begin RECORDS

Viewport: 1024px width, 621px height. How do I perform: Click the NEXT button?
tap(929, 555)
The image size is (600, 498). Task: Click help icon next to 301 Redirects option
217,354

end RECORDS
begin RECORDS

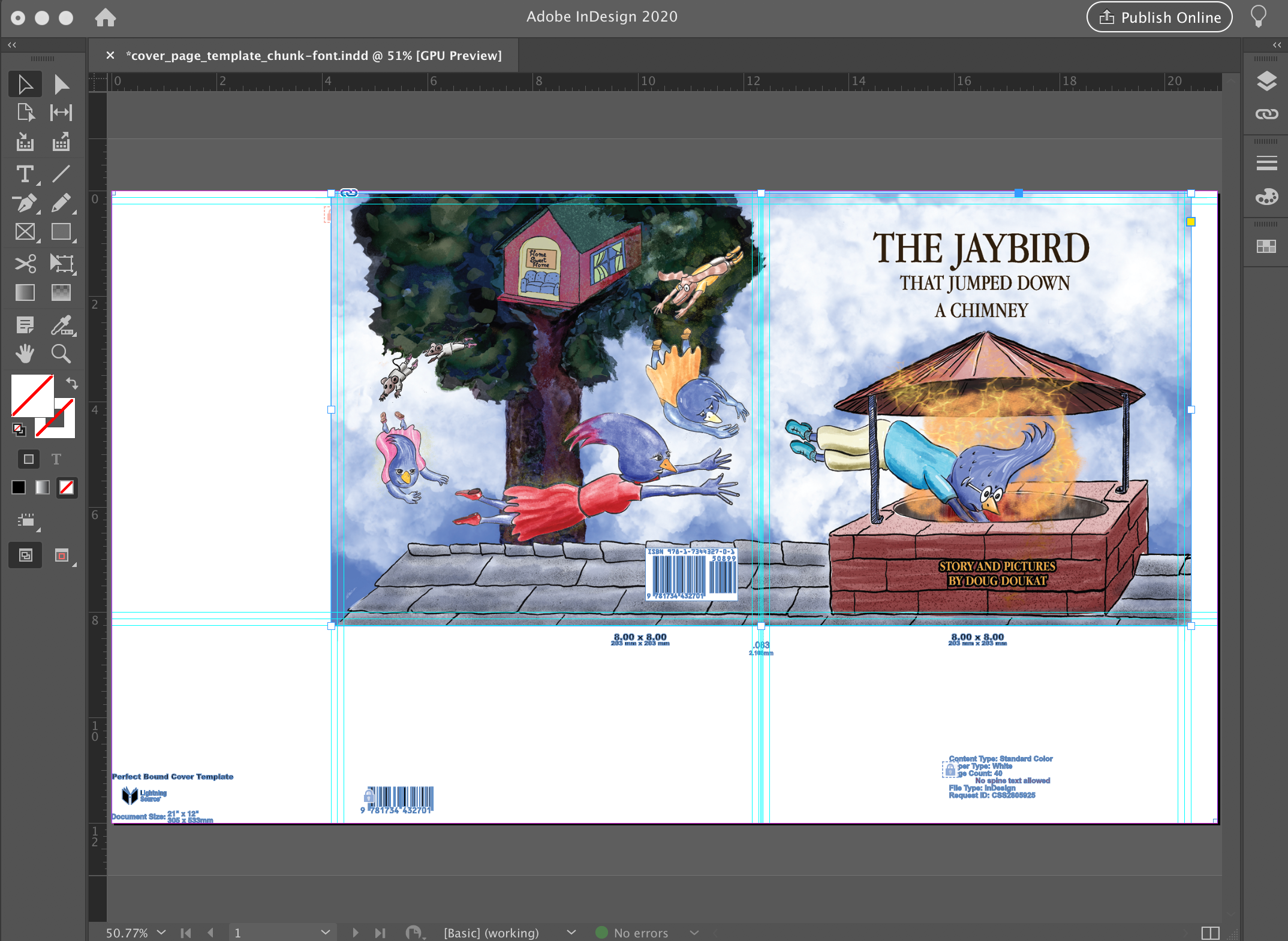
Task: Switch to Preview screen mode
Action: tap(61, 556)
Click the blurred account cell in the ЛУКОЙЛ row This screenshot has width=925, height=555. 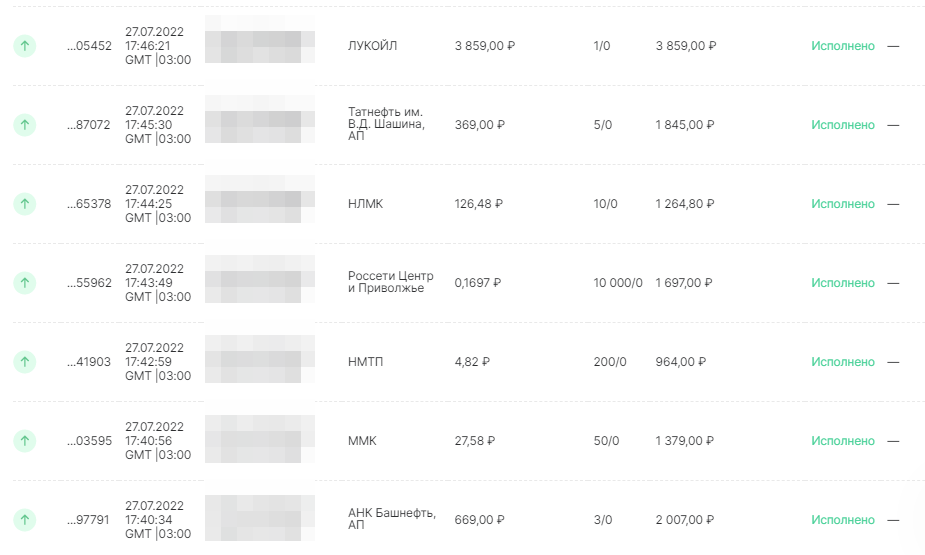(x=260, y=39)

end RECORDS
begin RECORDS

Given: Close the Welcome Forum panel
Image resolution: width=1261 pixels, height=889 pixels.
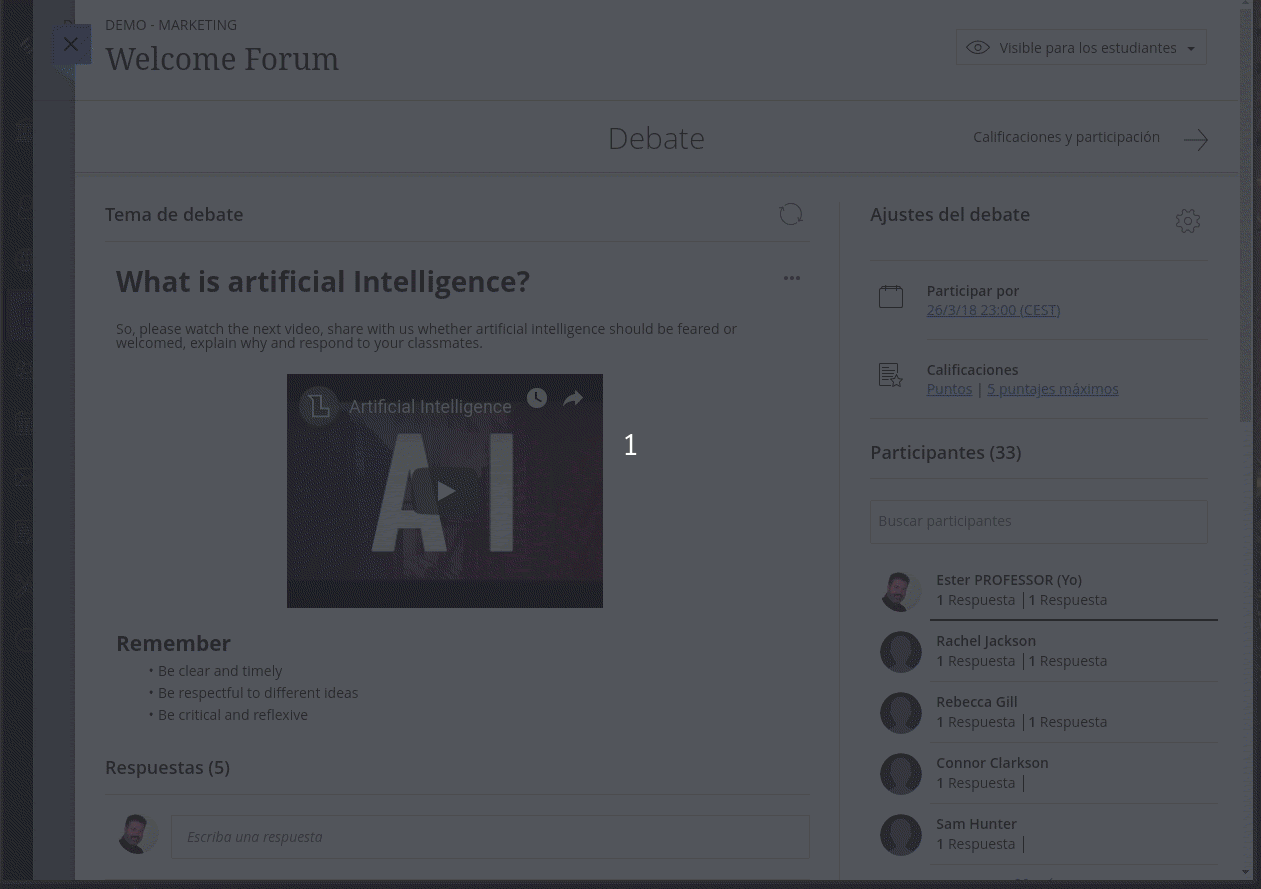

end RECORDS

> _SHORT TASK_:
Print the stretch of rows from the line that contains "Given: Close the Welcome Forum panel" through the line that contains "Image resolution: width=1261", both included, reproducing each character as it stands.

> _SOLUTION TO THIS TASK_:
Given: Close the Welcome Forum panel
Image resolution: width=1261 pixels, height=889 pixels.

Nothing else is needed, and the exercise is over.